Dominic is one of those really sensitive kids who doesn’t make friends easily and all too quickly retreats to being the lonely outsider, probably as a defense mechanism. The last thing he needs is to be quasi-ostracized on the last couple of days of school. I actually think it would be less harmful for him if we just did something fun those days on our own. My boyfriend will be in town, we may go do something.

These are the posts that lead me to believe that not having him return to school may be more about your anger and wanting to protect him. I could be wrong, but you’ve been a bit defensive on this point. Now, please don’t get all riled up at me because I am on your side with regard to the ZT stuff. However, I just happen to think that the best thing you can teach your son is to finish what he starts and to go forward even if the road looks ahead looks unpleasant.
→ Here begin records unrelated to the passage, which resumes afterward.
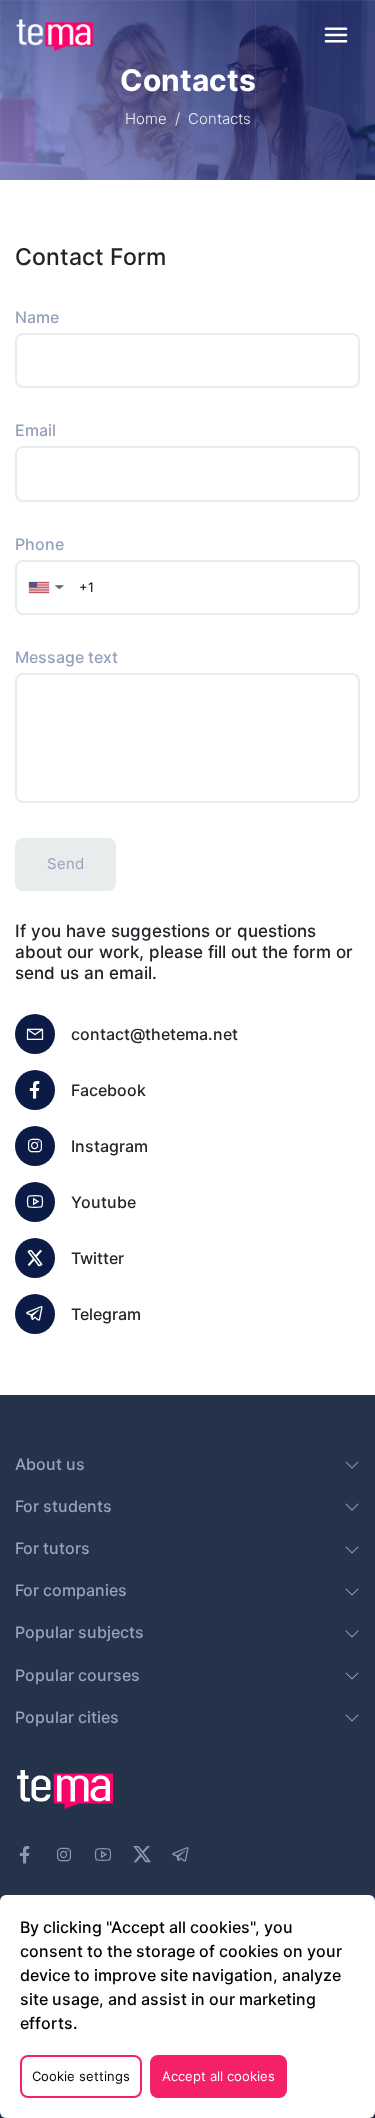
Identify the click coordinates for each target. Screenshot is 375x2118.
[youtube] (103, 1855)
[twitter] (142, 1852)
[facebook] (25, 1855)
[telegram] (181, 1855)
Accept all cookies (218, 2076)
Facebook (108, 1090)
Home (146, 118)
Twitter (97, 1258)
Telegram (106, 1314)
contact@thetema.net (154, 1034)
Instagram (109, 1146)
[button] (44, 588)
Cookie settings (81, 2076)
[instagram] (64, 1855)
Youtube (103, 1202)
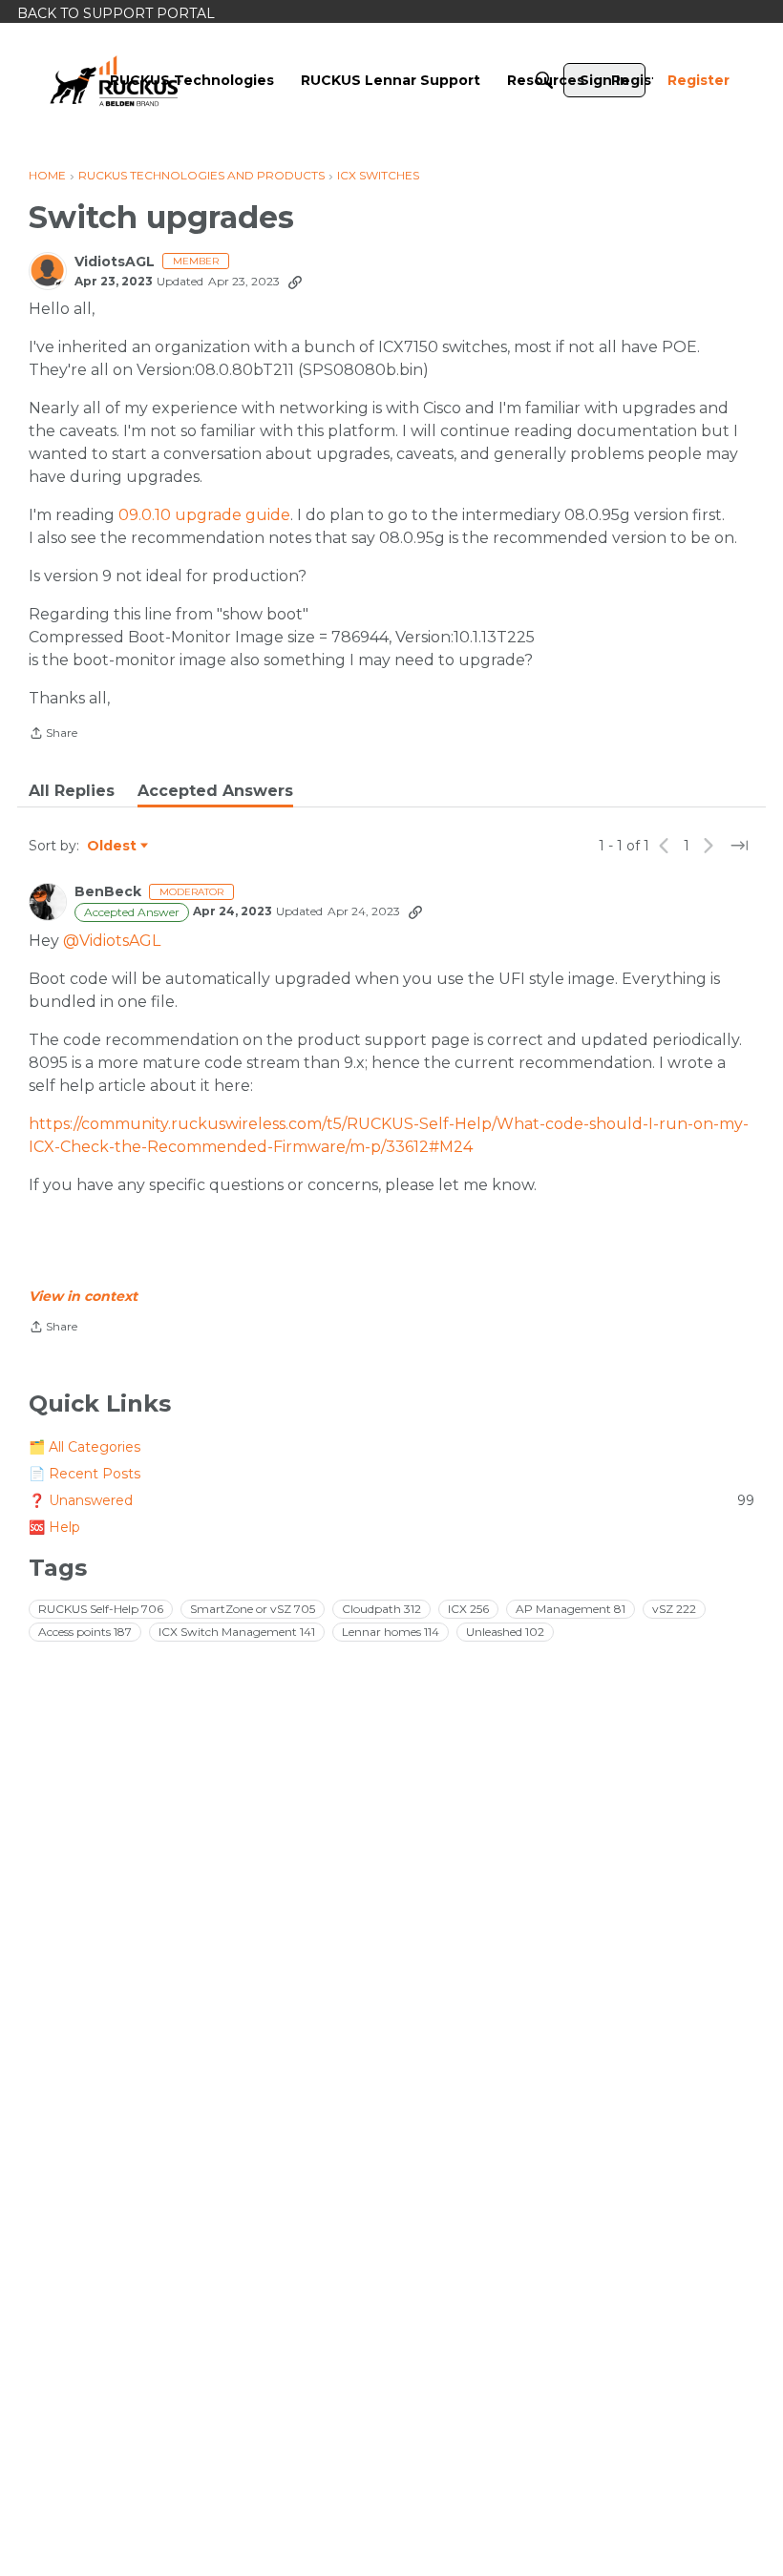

It is possible that he might have a really great time those last two days. And, trust me, arson boy’s behavior was never mentioned again, so I doubt anything more would come out of this for your son if he does return.

The school said not to send him back. They didn’t say “when he comes back, it won’t be much fun, so you can keep him home if you want to”… I forget the exact word for word sentence she used; the wording in my OP was paraphrased as I was just trying to get the gist of it out while writing a fairly long narrative. I’ve been trying to remember exactly what was said, and I really think she used the word “advise”, such as “I’d advise you not to send him back for the last two days. If he does, he won’t be able to participate in any activities”. Regardless of the exact wording, the meaning was clear: they don’t want him to return to the school for those days.

Edited to add: they also seem to be acting on the assumption that he isn’t coming back. They even got his stuff out of his desk and brought it to me.